Uno de los mitos más perversos de nuestro tiempo es la creencia de que una mujer, habiéndose unido a Dios en la creación, pueda destruir esa creación bajo el pretexto de tener derecho a controlar su propio cuerpo. Como la vida dentro de ella no le pertenece, ¿cómo puede justificarse la terminación de esa vida y desviarla de una existencia que quizás nunca llegue a heredar?
La noble profesión médica, a la que tengo tanto respeto y que durante siglos se ha comprometido con la preservación de la vida bajo principios fundamentales de tratamiento—“no hacer daño” y “proteger la vida”—ahora se encuentra destruyendo casi un millón de niños no nacidos al año solo en los Estados Unidos. Cada uno de estos seres, debido a pequeñas diferencias cromosómicas, habría sido único, diferente de cualquier otra persona nacida en el mundo. ¿Cuántos talentos especiales, como los de Moisés, Leonardo da Vinci o Abraham Lincoln, podrían haber estado entre ellos?
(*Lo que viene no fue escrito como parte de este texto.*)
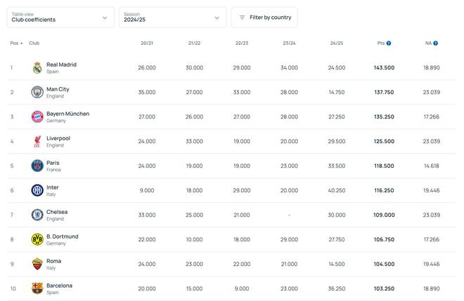Screen dimensions: 464x301
Task: Click the Barcelona club crest
Action: [37, 288]
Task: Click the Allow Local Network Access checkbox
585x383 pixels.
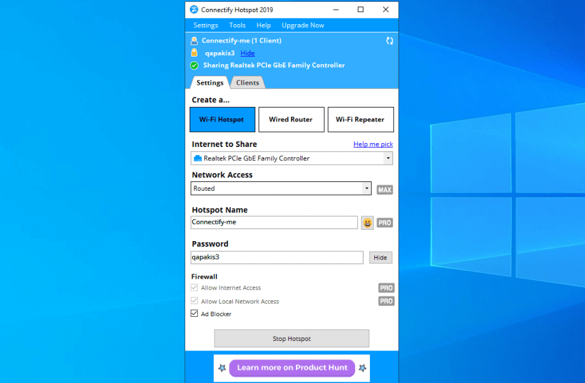Action: [x=194, y=301]
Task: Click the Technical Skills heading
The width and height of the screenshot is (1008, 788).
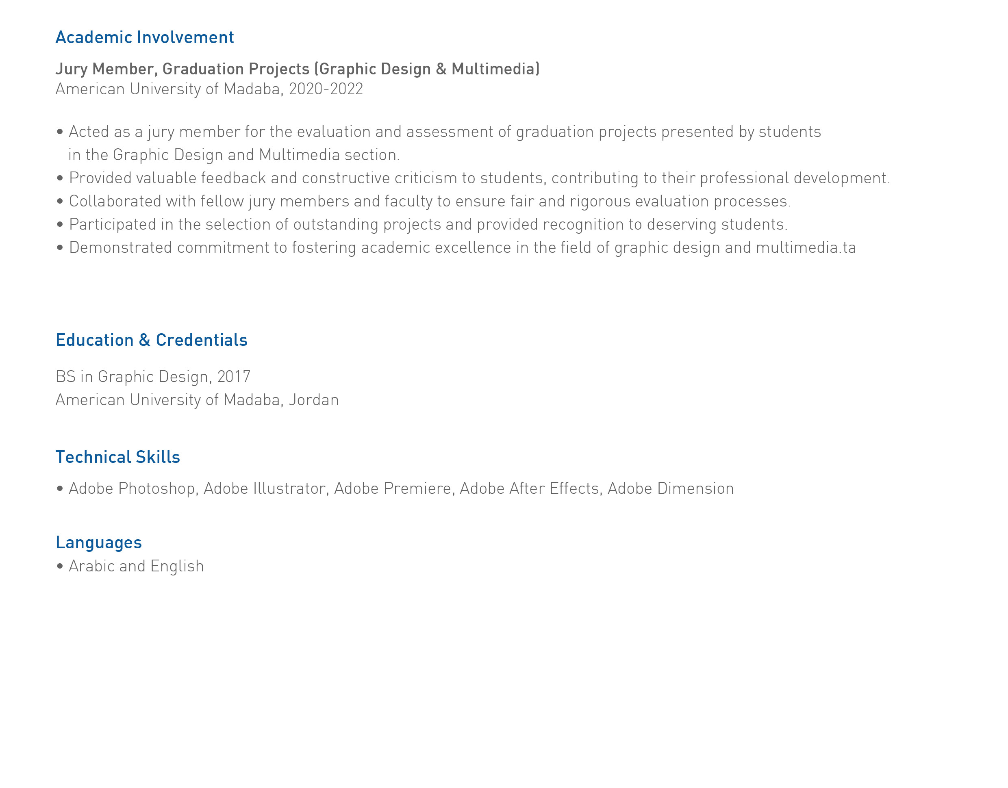Action: click(118, 457)
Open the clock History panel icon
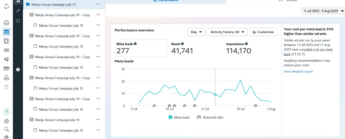This screenshot has height=139, width=345. tap(18, 21)
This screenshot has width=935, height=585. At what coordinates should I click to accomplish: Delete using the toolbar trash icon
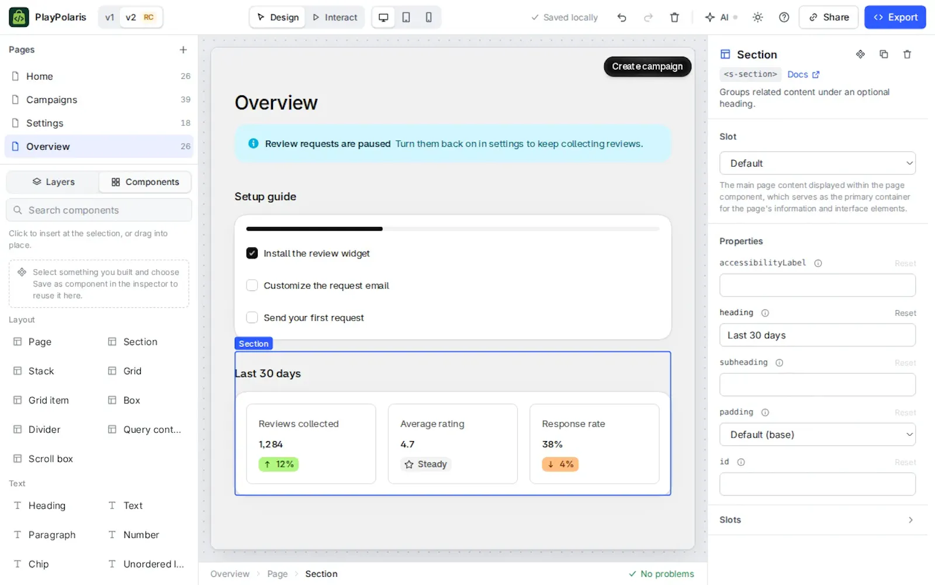[674, 18]
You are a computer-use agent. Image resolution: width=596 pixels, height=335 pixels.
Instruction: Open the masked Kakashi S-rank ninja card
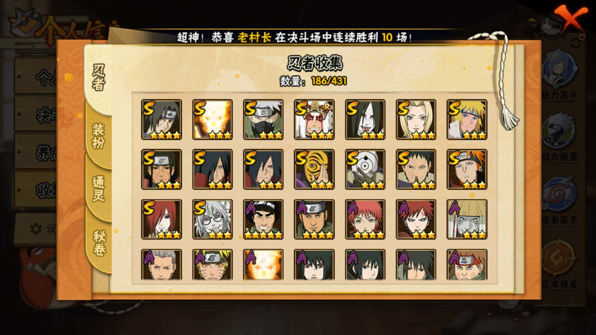click(263, 120)
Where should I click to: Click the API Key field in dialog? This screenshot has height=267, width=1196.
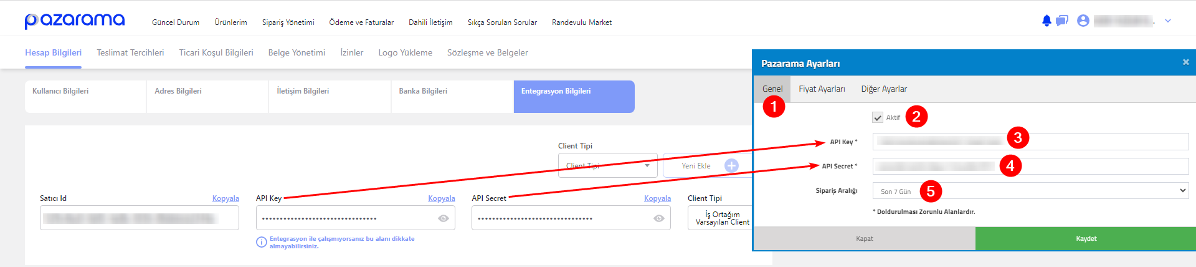point(1030,142)
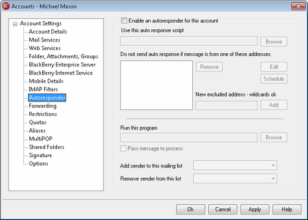
Task: Go to Forwarding settings
Action: 43,106
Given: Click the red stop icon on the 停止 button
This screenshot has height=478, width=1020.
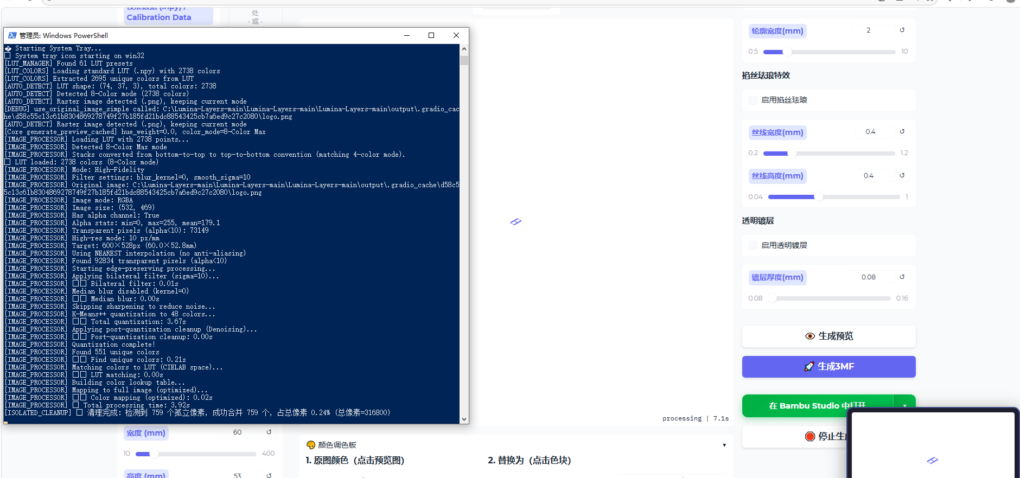Looking at the screenshot, I should point(810,436).
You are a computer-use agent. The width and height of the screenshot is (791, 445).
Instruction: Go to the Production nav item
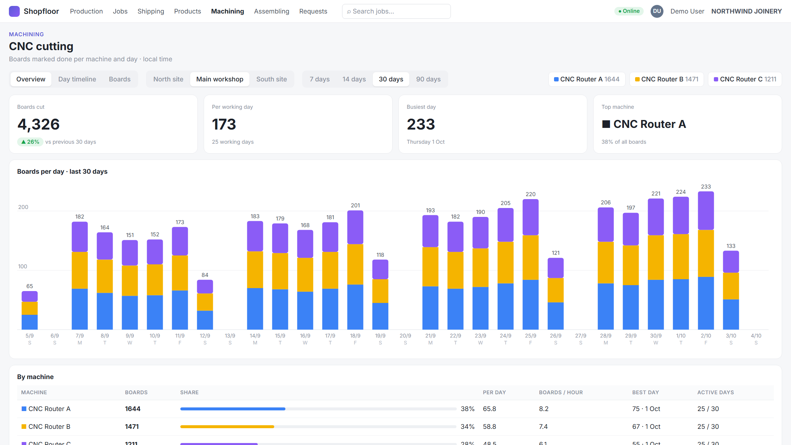86,11
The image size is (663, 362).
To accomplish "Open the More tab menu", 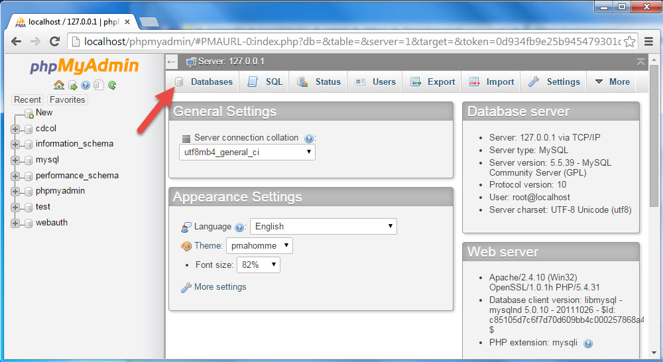I will tap(612, 82).
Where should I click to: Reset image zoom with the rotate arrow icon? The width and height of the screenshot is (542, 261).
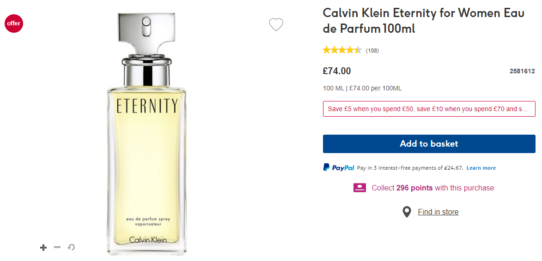[x=71, y=247]
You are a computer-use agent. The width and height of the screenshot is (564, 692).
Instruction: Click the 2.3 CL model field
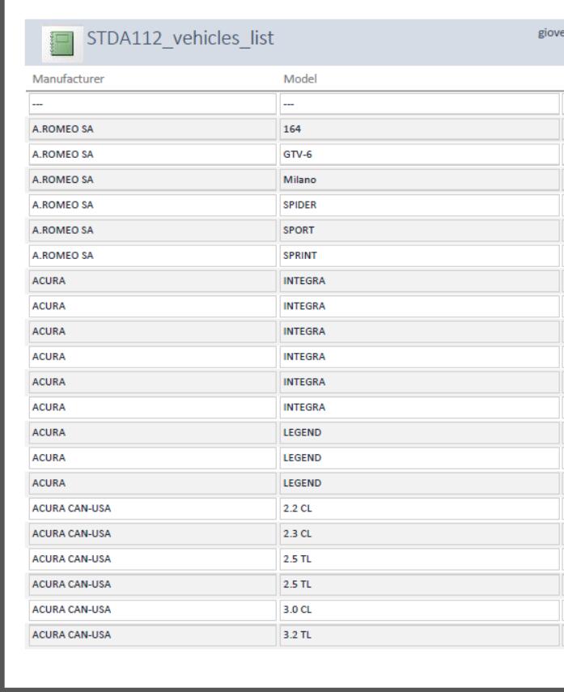(420, 534)
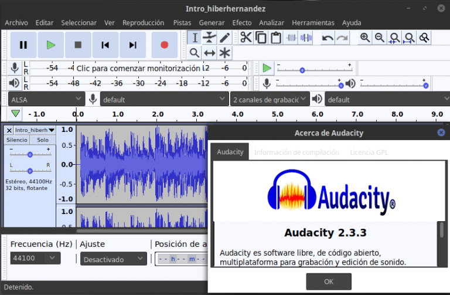Viewport: 450px width, 295px height.
Task: Click OK in the Acerca de dialog
Action: click(329, 281)
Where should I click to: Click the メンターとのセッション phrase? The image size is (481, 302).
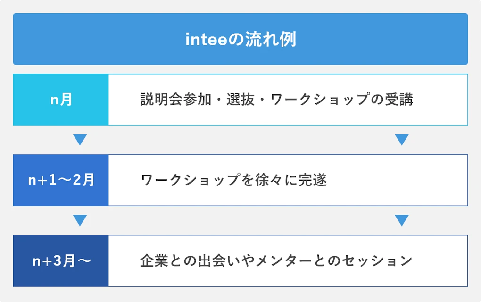tap(333, 261)
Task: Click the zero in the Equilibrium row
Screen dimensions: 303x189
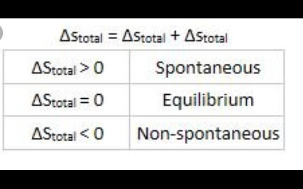Action: click(x=98, y=100)
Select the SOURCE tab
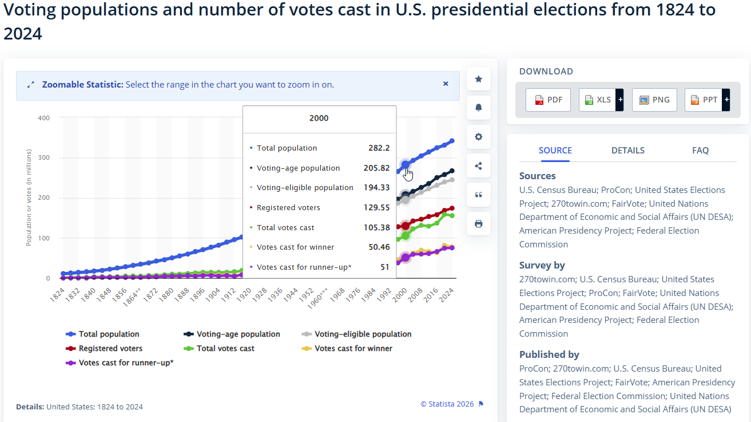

Estos y todos los demás tienen derecho a ser defendidos en su estado natural de existencia no nacida. Un reconocido médico comenta: “Hacemos eso mismo por las gaviotas, los flamencos y las grullas.” Este mismo médico, el Dr. Henry G. Armitage Jr., afirma: “No debe pasar desapercibido que un estado (tan ansioso por la preservación de la mantis religiosa, pero que considera que un bebé no nacido no tiene importancia) pueda enviar una chispa de inmortalidad al limbo y conspirar con el ciudadano y el médico para convertir un ser viviente de inocencia compleja en una pulpa patética y consignarlo, por un acto brusco y perentorio, al horno o al desagüe, desconocido, no deseado y sin defensa.” Además, se pregunta cómo una mujer, como “el adorno fértil de nuestra raza, puede ser inducida a creer que es solo portadora de un equipaje no deseado o seducida a creer que tiene dominio sobre una vida que no le pertenece.” Él afirma: “Un aborto nunca es trivial, pues el mundo no conoce tristeza igual a la muerte de la inocencia. Donde sea que ocurra, todos sufrimos otra pérdida de lo poco que nos sostiene y nos mantiene unidos. Es la degradación de la humanidad. Es plenitud vaciada, inocencia manchada, canción sin terminar, belleza descartada, esperanza no florecida. En nuestra ausencia, ladrones nos están robando todo lo que poseemos: virtud, honor, integridad, confianza, inocencia, verdad, belleza, justicia y libertad” (Dr. Henry G. Armitage Jr., The Death of Innocence).
Insto a todos aquellos que hayan tocado las fuentes de la vida a que respeten la divinidad inherente a esa vida y protejan este tesoro sagrado y sus bendiciones trascendentes. Pues el Salvador del mundo dijo: “En cuanto lo hicisteis a uno de estos mis hermanos más pequeños… a mí lo hicisteis” (Mateo 25:40).
Dejo mi testimonio de que la más preciosa de todas las creaciones de Dios es la vida eterna, en el sagrado nombre de Jesucristo. Amén.